I have trouble with dealing with the fundamental theorem of calculus. Here's the statement of FTC from Apostol's Calculus, page 202 in the Second Edition.
FIRST FUNDAMENTAL THEOREM OF CALCULUS
Let $f$ be a function that is integrable on $[a, x]$ for each $x$ in $[a, b]$. Let $c$ be such that $a\leq c\leq b$ and define a new function $A$ as follows:
$A(x) = \int_c^xf(t)dt$ if $a\leq x\leq b$.
Then the derivative $A'(x)$ exists at each point $x$ in the open interval $(a, b)$ where $f$ is continuous and for such $x$ we have $A'(x) = f(x)$.
The theorem says $A' = f$ where $f$ is continuous. But I heard the continuity of $f$ is not a necessary condition for the FTC. How can I avoid misunderstandings to interpret this theorem?
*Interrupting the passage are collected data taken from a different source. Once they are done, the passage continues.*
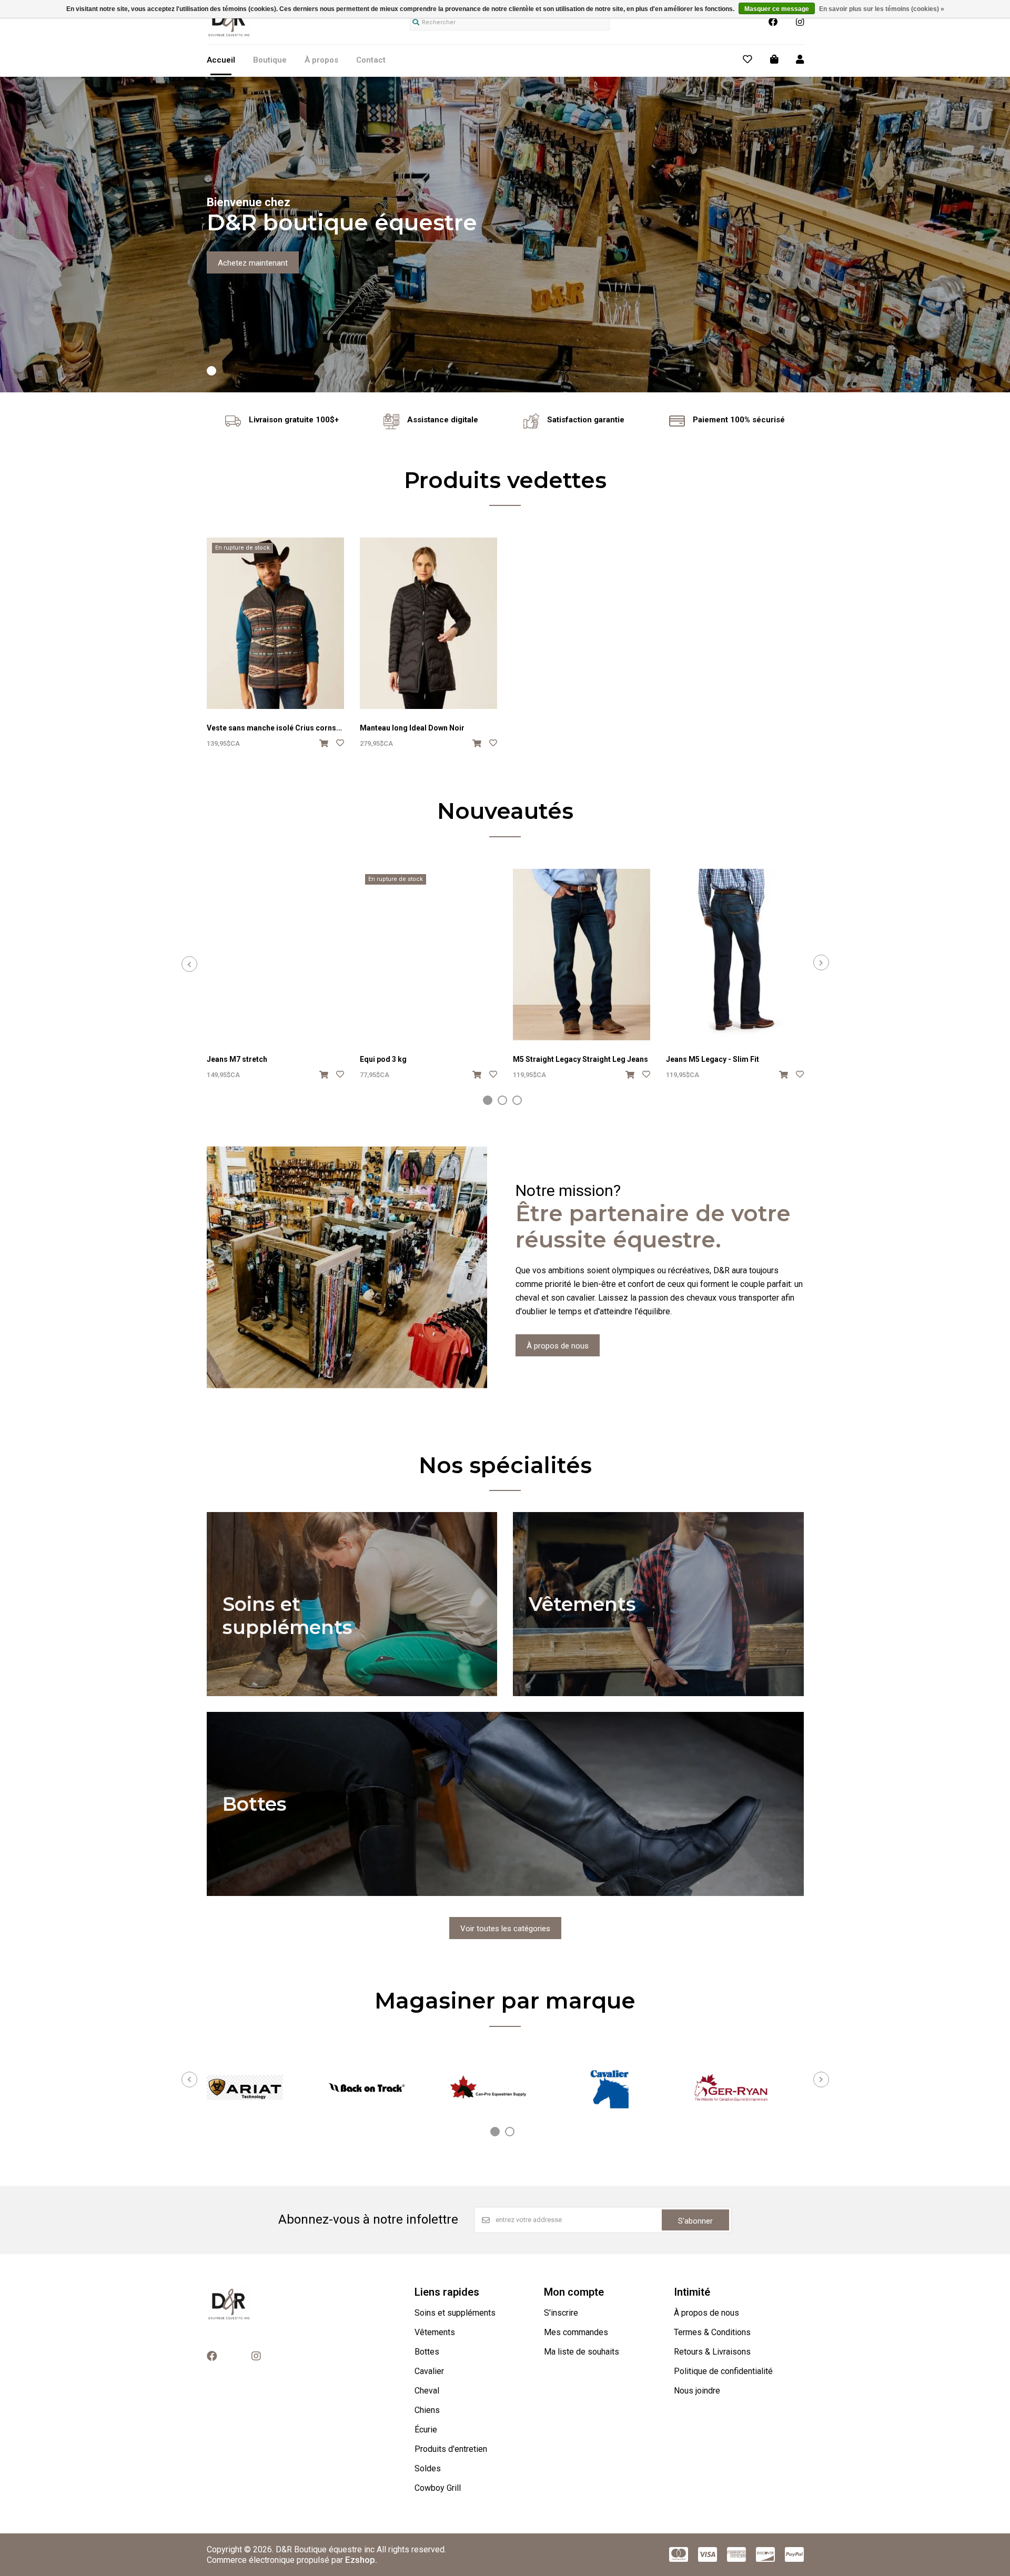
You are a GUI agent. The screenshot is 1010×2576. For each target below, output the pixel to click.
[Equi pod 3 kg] (428, 955)
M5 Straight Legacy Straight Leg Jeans (580, 1059)
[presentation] (189, 964)
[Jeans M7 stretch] (275, 955)
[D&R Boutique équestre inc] (229, 36)
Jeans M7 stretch (237, 1059)
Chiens (427, 2410)
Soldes (428, 2468)
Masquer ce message (776, 9)
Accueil (221, 60)
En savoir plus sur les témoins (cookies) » (881, 9)
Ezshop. (361, 2559)
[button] (211, 371)
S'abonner (695, 2221)
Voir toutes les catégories (505, 1928)
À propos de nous (558, 1346)
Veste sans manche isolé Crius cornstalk (278, 728)
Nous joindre (697, 2391)
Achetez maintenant (253, 263)
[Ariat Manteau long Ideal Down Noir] (428, 623)
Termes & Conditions (712, 2332)
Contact (371, 60)
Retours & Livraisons (712, 2352)
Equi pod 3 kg (383, 1059)
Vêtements (435, 2332)
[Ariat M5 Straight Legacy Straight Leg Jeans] (581, 955)
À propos (321, 60)
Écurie (426, 2430)
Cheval (427, 2391)
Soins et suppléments (455, 2313)
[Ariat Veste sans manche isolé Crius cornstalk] (275, 623)
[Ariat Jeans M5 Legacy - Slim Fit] (734, 955)
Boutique (270, 60)
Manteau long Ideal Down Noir (412, 728)
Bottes (427, 2352)
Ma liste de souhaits (581, 2352)
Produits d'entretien (451, 2449)
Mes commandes (576, 2332)
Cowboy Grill (438, 2488)
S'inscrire (561, 2313)
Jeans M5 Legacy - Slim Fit (712, 1059)
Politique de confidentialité (723, 2371)
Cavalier (429, 2371)
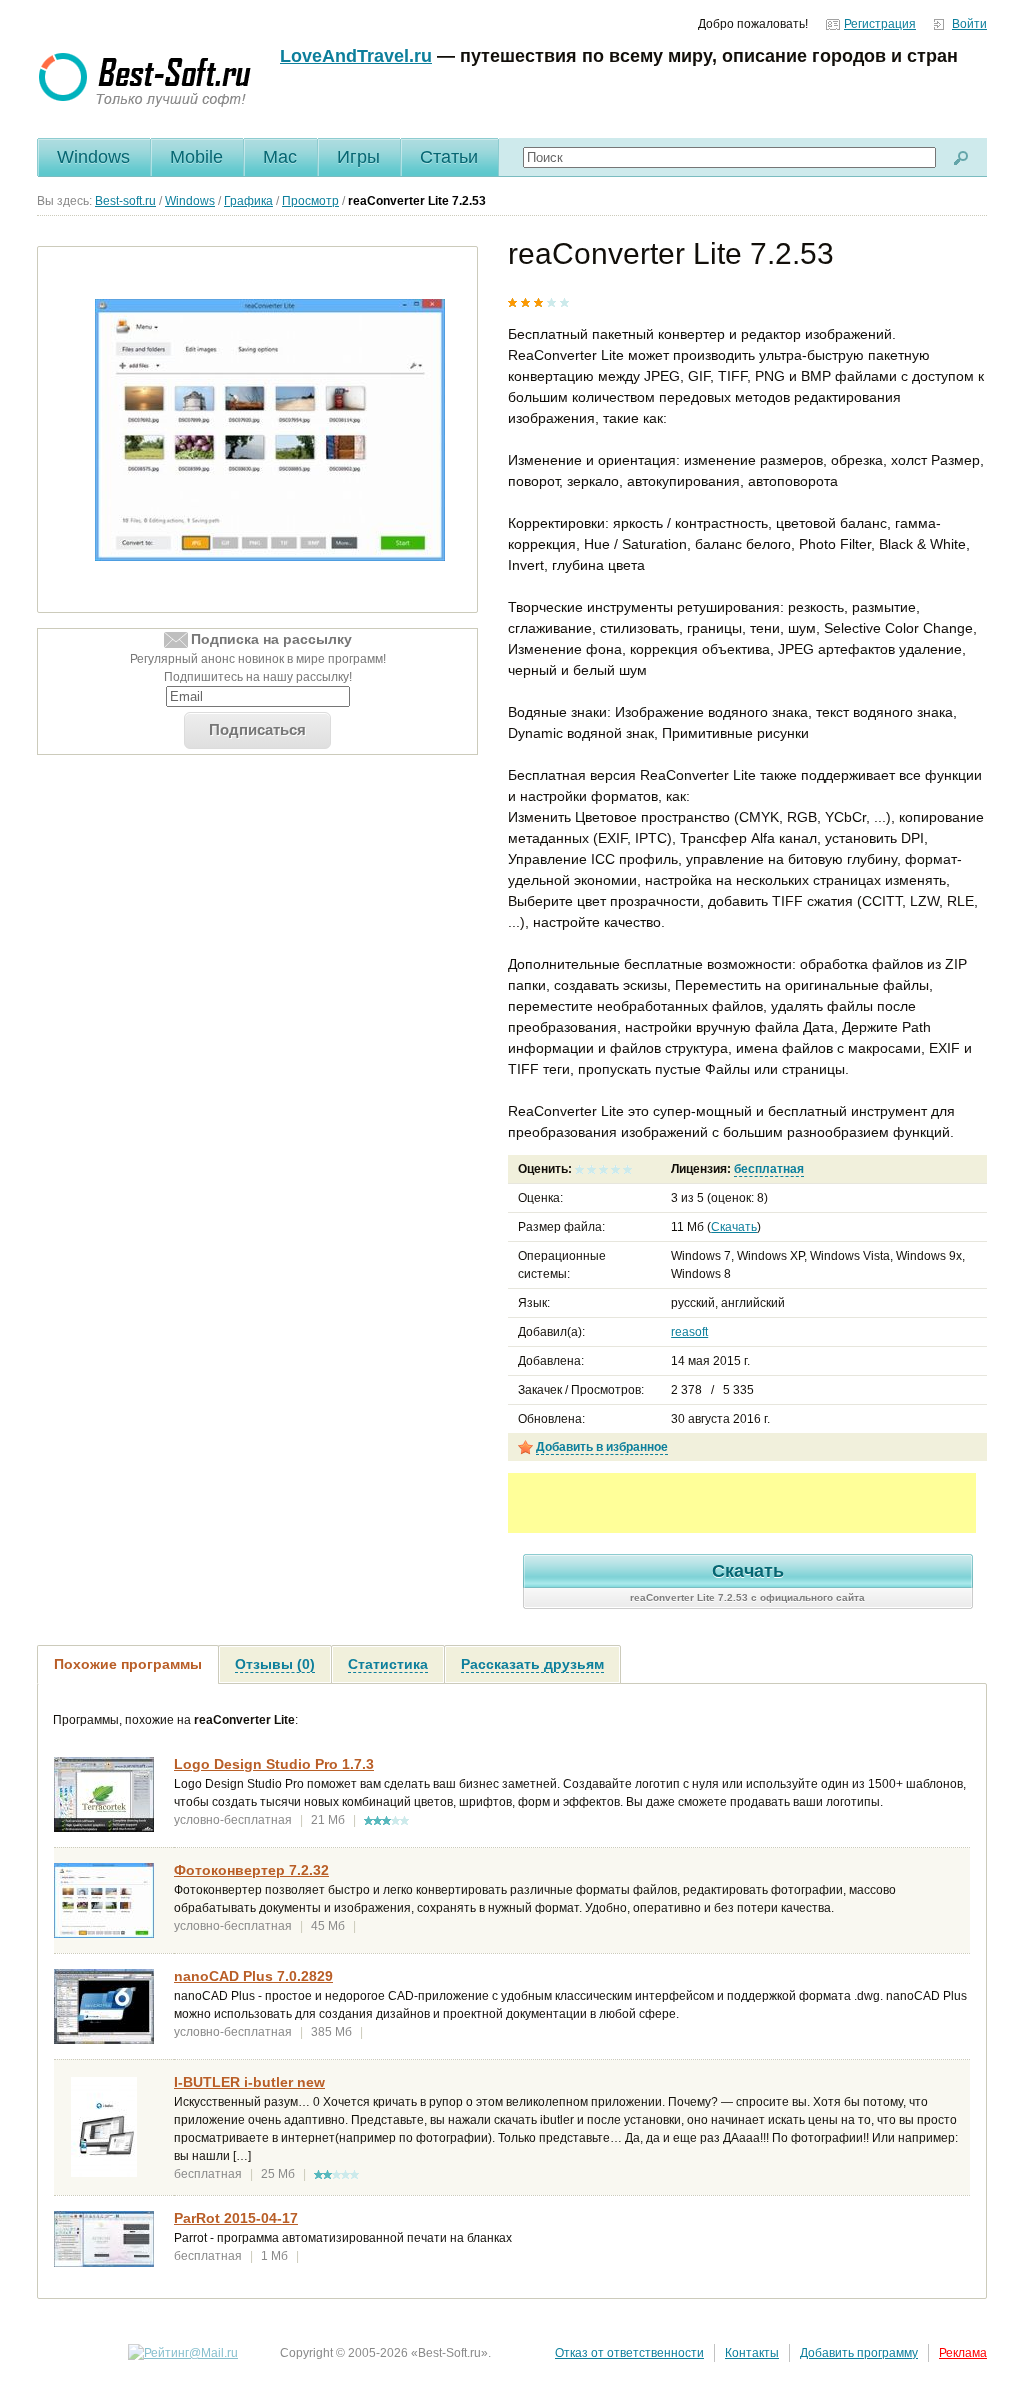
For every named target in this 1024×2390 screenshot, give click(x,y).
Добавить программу (859, 2353)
For example, I wonder the function $A$ is differentiable on $[a, b]$ or only just the values are equal. And by the Exercise 28, on Section 5.5, the continuity of $f$ at one point does not guarantee that the continuity of $A'$ at that point. Does it imply that $A' = f$ only at that point but doesn't ensure $A'$ is continuous?